Xavier: Toward Better Coding Assistance in Authoring Tabular Data Wrangling Scripts
Yunfan Zhou, Xiwen Cai, Qiming Shi, Yanwei Huang, Haotian Li, Huamin Qu, Di Weng, Yingcai Wu
TL;DR
This work tackles the misalignment between data contexts and AI-driven code completions in data wrangling tasks. It introduces Xavier, a computational notebook extension that couples code context with three-dimensional data contexts (tables, columns, rows) to deliver data-context-aware code suggestions, automatic data highlighting, and real-time transformation previews. A preliminary study informs design requirements, and a user study with 16 analysts demonstrates that Xavier substantially reduces context switches and errors during scripting, with positive user feedback on its transparency and verification aids.

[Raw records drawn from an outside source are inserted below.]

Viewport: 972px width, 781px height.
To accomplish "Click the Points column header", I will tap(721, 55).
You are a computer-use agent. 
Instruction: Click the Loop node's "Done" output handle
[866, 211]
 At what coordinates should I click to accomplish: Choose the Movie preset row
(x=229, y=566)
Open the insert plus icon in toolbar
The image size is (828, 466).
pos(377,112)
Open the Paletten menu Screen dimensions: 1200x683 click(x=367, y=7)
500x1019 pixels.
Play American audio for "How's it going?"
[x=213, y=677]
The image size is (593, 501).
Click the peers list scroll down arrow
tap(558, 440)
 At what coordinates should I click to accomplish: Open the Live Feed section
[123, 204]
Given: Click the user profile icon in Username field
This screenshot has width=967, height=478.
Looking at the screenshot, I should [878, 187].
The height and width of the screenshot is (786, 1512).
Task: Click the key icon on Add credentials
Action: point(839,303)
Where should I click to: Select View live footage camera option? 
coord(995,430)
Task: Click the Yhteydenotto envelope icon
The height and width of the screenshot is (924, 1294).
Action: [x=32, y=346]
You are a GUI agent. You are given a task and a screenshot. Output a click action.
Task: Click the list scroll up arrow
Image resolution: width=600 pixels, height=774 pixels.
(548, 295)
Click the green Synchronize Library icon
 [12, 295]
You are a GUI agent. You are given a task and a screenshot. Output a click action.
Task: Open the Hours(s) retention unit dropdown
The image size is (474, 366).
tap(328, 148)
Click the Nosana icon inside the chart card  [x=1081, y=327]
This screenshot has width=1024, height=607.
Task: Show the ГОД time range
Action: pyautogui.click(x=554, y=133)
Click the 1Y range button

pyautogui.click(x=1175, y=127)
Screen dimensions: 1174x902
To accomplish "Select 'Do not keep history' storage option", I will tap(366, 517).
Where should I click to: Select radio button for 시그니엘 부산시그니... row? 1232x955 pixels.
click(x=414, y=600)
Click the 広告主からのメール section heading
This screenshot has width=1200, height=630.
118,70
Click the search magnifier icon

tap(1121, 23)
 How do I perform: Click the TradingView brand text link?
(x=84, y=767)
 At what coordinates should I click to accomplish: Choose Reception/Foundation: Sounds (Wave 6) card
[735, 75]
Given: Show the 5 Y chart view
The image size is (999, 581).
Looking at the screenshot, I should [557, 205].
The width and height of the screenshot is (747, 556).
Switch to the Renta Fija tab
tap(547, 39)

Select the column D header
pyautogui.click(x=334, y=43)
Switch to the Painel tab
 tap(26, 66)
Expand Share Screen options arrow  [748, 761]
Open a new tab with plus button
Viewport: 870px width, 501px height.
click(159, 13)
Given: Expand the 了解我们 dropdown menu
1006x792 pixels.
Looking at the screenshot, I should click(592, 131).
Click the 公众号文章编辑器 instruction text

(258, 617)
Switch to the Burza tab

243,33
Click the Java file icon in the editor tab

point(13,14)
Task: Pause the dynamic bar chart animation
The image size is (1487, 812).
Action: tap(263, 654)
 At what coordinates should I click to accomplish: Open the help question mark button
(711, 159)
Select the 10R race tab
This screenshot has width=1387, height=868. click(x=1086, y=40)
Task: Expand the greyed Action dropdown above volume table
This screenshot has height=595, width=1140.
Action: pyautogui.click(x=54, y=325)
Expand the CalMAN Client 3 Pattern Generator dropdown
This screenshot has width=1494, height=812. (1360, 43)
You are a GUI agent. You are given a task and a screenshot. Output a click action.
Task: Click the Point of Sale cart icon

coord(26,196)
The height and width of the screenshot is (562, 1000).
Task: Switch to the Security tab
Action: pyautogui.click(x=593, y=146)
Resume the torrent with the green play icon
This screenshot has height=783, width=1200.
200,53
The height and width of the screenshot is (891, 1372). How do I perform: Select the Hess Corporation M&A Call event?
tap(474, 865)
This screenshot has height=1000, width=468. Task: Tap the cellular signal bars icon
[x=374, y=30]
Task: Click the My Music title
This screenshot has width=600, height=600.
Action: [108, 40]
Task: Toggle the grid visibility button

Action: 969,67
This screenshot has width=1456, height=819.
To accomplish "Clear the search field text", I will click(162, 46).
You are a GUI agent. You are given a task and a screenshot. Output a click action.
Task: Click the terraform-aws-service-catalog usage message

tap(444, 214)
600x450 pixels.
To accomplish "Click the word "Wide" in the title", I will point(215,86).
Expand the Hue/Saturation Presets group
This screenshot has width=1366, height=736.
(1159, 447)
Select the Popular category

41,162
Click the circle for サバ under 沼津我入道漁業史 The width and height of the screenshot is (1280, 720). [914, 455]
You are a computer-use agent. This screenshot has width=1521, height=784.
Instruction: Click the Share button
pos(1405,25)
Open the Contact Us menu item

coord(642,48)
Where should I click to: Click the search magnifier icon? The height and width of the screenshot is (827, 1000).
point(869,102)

The findings suggest that integrating data contexts into coding assistance can significantly improve the efficiency, accuracy, and trust of data wrangling workflows, with potential for broader adoption across data tools and languages.
Abstract
Data analysts frequently employ code completion tools in writing custom scripts to tackle complex tabular data wrangling tasks. However, existing tools do not sufficiently link the data contexts such as schemas and values with the code being edited. This not only leads to poor code suggestions, but also frequent interruptions in coding processes as users need additional code to locate and understand relevant data. We introduce Xavier, a tool designed to enhance data wrangling script authoring in computational notebooks. Xavier maintains users' awareness of data contexts while providing data-aware code suggestions. It automatically highlights the most relevant data based on the user's code, integrates both code and data contexts for more accurate suggestions, and instantly previews data transformation results for easy verification. To evaluate the effectiveness and usability of Xavier, we conducted a user study with 16 data analysts, showing its potential to streamline data wrangling scripts authoring.